Mean Exit Time and Survival Probability within the CTRW Formalism

An intense research on financial market microstructure is presently in progress. Continuous time random walks (CTRWs) are general models capable to capture the small-scale properties that high frequency data series show. The use of CTRW models in the analysis of financial problems is quite recent and their potentials have not been fully developed. Here we present two (closely related) applications of great interest in risk control. In the first place, we will review the problem of modelling the behaviour of the mean exit time (MET) of a process out of a given region of fixed size. The surveyed stochastic processes are the cumulative returns of asset prices. The link between the value of the MET and the timescale of the market fluctuations of a certain degree is crystal clear. In this sense, MET value may help, for instance, in deciding the optimal time horizon for the investment.
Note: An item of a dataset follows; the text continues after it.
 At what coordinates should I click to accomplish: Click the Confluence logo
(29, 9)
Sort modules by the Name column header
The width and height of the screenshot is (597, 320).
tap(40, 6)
The MET is, however, one among the statistics of a distribution of bigger interest: the survival probability (SP), the likelihood that after some lapse of time a process remains inside the given region without having crossed its boundaries. The final part of the article is devoted to the study of this quantity. Note that the use of SPs may outperform the standard "Value at Risk" (VaR) method for two reasons: we can consider other market dynamics than the limited Wiener process and, even in this case, a risk level derived from the SP will ensure (within the desired quintile) that the quoted value of the portfolio will not leave the safety zone. We present some preliminary theoretical and applied results concerning this topic.